SERGEANT
The Killing Options.
“You can feel the sun on your skin like it’s burning impressions into you.”
This is how he would begin writing, if he survived.
The jungle is thick, though its canopy does little to offer relief from the sun. Heat seems to rise off the ground and even the plants are prone to sweating.
The jungle is a world of its own. Smells are different. Taste is unnatural. Hearing becomes amplified, sight - diminished. Touch is a lifeline.
Creation makes a gesture of empathy towards the fools who trespass here, knowing well the inevitable destruction they must pay as the toll for entering this place.
The cost is not the same for everyone. Some pay immediately, with their life or limbs or health. Others think they got out easy, only to find themselves stalked by cyclical demons of paranoia and sabotage through countless attempts at rebuilding life away from this place.

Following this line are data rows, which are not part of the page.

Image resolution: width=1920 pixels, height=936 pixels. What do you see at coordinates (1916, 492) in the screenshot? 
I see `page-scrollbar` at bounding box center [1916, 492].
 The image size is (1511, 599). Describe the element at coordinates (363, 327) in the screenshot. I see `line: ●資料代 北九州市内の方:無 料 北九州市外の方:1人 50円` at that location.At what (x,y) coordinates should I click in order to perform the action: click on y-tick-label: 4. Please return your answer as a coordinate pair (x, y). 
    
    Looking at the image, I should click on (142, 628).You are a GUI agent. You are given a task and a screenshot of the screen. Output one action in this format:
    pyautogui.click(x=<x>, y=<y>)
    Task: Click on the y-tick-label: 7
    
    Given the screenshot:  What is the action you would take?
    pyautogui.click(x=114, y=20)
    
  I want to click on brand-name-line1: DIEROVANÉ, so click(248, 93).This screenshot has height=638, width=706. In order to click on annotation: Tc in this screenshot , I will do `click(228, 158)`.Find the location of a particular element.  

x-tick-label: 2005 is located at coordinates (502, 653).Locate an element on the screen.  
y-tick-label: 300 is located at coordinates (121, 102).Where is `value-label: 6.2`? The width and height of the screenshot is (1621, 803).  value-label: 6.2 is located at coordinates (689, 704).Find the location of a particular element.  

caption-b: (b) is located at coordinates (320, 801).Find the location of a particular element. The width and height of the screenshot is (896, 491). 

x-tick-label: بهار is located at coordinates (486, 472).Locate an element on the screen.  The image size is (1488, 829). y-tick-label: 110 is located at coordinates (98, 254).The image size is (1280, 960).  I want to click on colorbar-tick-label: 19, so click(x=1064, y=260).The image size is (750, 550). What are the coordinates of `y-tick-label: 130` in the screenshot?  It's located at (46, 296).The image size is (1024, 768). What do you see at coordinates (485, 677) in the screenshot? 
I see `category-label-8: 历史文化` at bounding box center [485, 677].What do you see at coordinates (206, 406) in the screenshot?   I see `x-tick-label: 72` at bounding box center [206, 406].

The jungle is a jealous lover. If she can’t have you, she won’t let anyone.
About 100 feet from where you stand is the ocean, maybe 200 feet. It doesn’t matter what direction, just pick one. The important thing is not to doubt yourself. Whatever pops into your mind ought to be right.
The waves crash on themselves, stretching their wake onto white sands, like a deceptive picture implying paradise.
That thought is not in the present. It is something you are imagining - maybe even remembering, yet somehow you know that what you are seeing in your mind’s eye is that beach - the one two hundred feet away, with crystal blue water washing up polished lava rocks on a sun soaked mirage of tranquility, until the tide once again relocates them.
The sound of a bird brings you back. Was it a bird at the beach, one from the jungle, or did it resonate from a distant memory? It is hard to tell and makes little difference. You are back. Back to the heat and the smell of your own sweat and the relief that comes with knowing the journey has to end, sometime. The tide deposited you here. The crashing waves in the distance taunt, “you can never go back.” And you know it is true. The white sand as forbidden as a virgin, the water beyond - leading anywhere, may just as well be across a great chasm for which no bridge exists to take you to the other side. Within that chasm lie booby traps and landmines and snakes and killing options. There are neither trees big enough nor vines long to help you cross over. Besides, you know which direction you need to keep walking.
As if responding to the very thought in your head, the trees seem to bend at eye level, revealing a hill in the distance. It is further in front of you than the ocean is behind, and as quickly as you glimpse your destination the trees resume their original shape. There is no path for you. You must forge your own through trees that bend and sweating plants and ground that gives off heat.
It could take hours, and life - especially life in the jungle, rarely follows a straight line, but somehow you know that you will be there before the sun sets.
NOGWAL
Self Awareness
You are in the dark. You try hard to picture something - anything; a tree, moss, rocks, running water. You are not even able to do that. What is happening? You look around you. You look down at your hands and can’t even see them, but you can feel them. You form a fist, then stretch your fingers wide. If you can feel your hands moving but not see them, you must be blind or in the dark.
The physical you - the one with flesh and bones, is still alive. It’s a place to start. At least you aren’t dead.
The sensation of awareness travels up from your hands, through your arms and shoulders, before emptying into your chest. You become aware of your breath; the rhythmic inhale and exhale.
Now you are certain you are really here, surrounded by darkness.
But where is here? You have no memory of arriving in this dark place.
How are you feeling? Scared. Panicked. The words come fast and effortlessly.
What is your life’s purpose? Escape.